透析患者さんが心房細動を持つ割合は世界的に5.6〜27%(日本人透析患者さんでは5.6〜9%)と報告されており1-3、一般平均4と比較して高いことがわかります。またその割合は、高齢になればなるほど、また透析期間が長くなるほど高くなることが明らかにされています2, 3。
透析によって体内の水分が除水され、水分量や電解質の量が変化することにより、交感神経が活性化され、不整脈が起こりやすくなります5。
透析が必要な慢性腎臓病の患者さんは、高血圧、糖尿病などの病気にも罹患していることが多く、心臓の壁が厚くなっていたり(心肥大)、あるいは心臓が収縮する力が落ちることでも、心機能が低下し血液が体内に上手く循環できない状態(心不全)となり、心房細動が起こりやすくなります。そのほか、動脈硬化により血流が低下している方や、心臓にある弁がうまく働かなくなる病気(弁膜症)をもつ透析患者さんでも、心房細動が起こりやすいといわれています。
透析患者さんは、体内の水分量の変化によって心房細動が起きやすくなります。むくみがひどい、体重増加が目立つ、横になったときに息苦しい、普段より血圧が高いといった症状が現れたときは、早めに担当医師に相談しましょう*。また、通常不要なカリウムは尿と一緒に排泄されますが、腎臓の機能が悪いと体内に溜まりやすくなります。心房細動発症原因のひとつであるカリウムの過剰摂取を予防するため、カリウムを多く含む食品には注意が必要です。
*透析間隔が2日以上空くと体重が増加しやすくなるといわれています6。
透析中以外に、日常生活において動悸や脈の乱れを感じたら、手首に指をあてて脈拍を確認しましょう。最近は、家庭血圧計でも脈拍を測定できます。正常でない脈拍が続けて出る場合には、心房細動などの不整脈の疑いがある可能性があるため、必ず担当医師に相談しましょう。

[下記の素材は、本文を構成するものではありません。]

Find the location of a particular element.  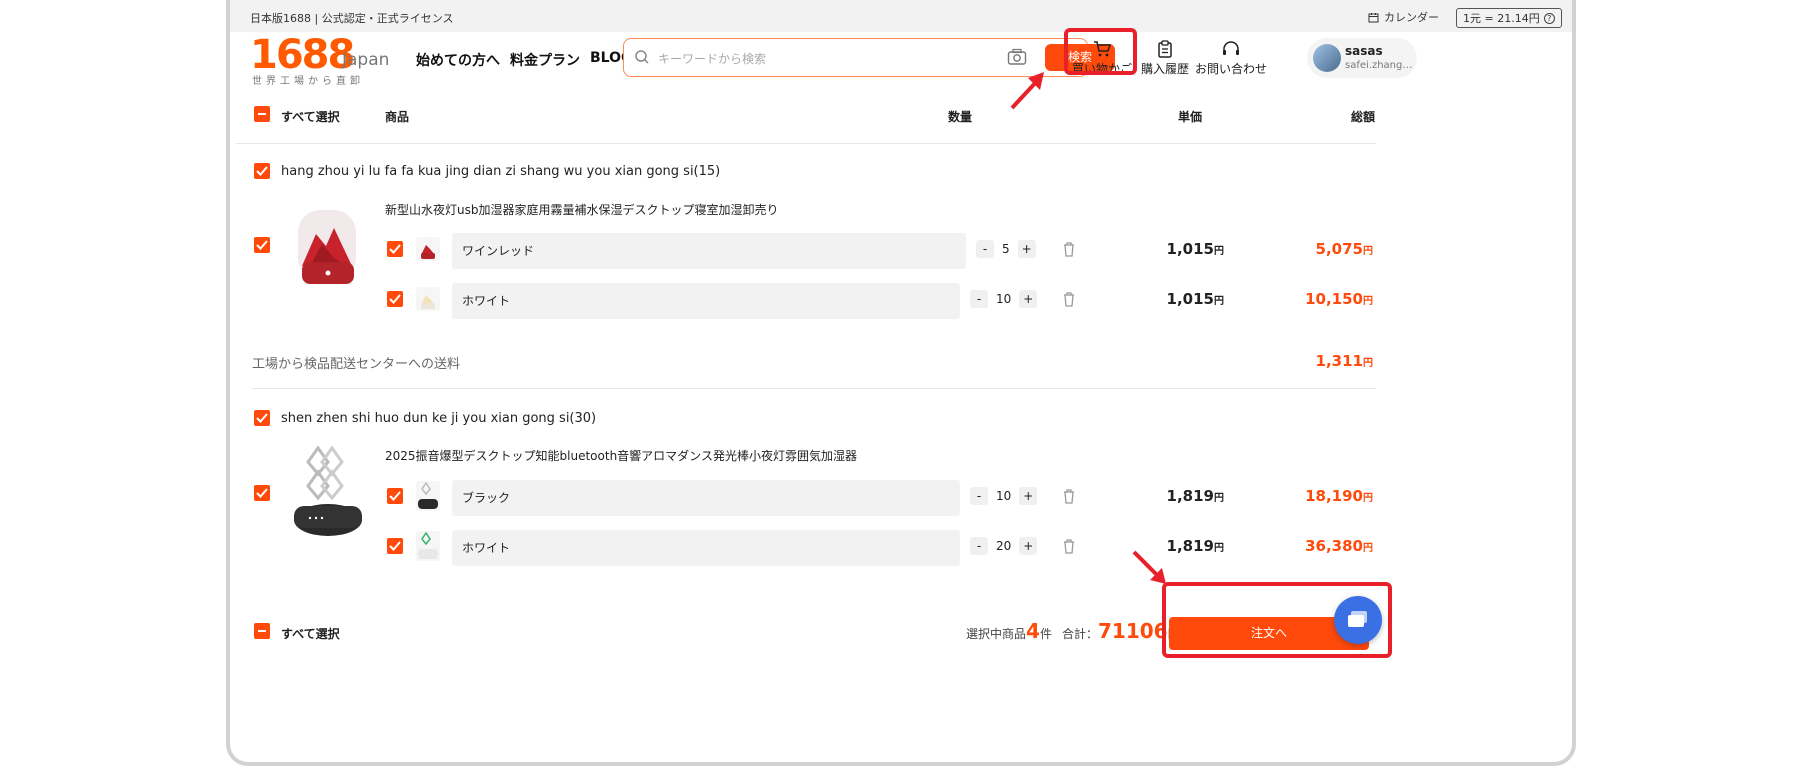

心房細動の治療では、脳梗塞の予防として、通常は抗凝固薬と呼ばれる経口薬を服用しますが、「血液透析患者における心血管合併症の評価と治療に関するガイドライン」において、透析患者さんへのワルファリンの使用は原則禁忌とされています5。抗凝固薬は腎機能の悪い患者さんや透析患者さんへの使用に制限があるほか、副作用として出血が起こりやすいことが知られているため、担当医師の慎重な判断によって治療法が選択されます。最近では、心臓にある「左心耳」と呼ばれる部位を切除することで、血栓をできにくくする治療も行われています。
気になることがありましたら、必ず担当医師にご相談ください。
1 Wizemann V et al. Kidney Int. 2010; 77: 1098-1106.
2 藤井秀毅ほか. 日本透析医学会雑誌. 2007; 40: 165-175.
3 Genovesi S et al. Am J Kidney Dis. 2006; 46: 897-902.
4 Inoue, H et al. Int J Cardiol. 2009; 137(2): 102-107.
5 日本透析医学会「血液透析患者における心血管合併症の評価と治療に関するガイドライン」透析会誌 2011; 44(5): 337-425.
6 日本透析医学会「維持血液透析ガイドライン:血液透析処方」透析会誌 2013; 46(7): 587-623.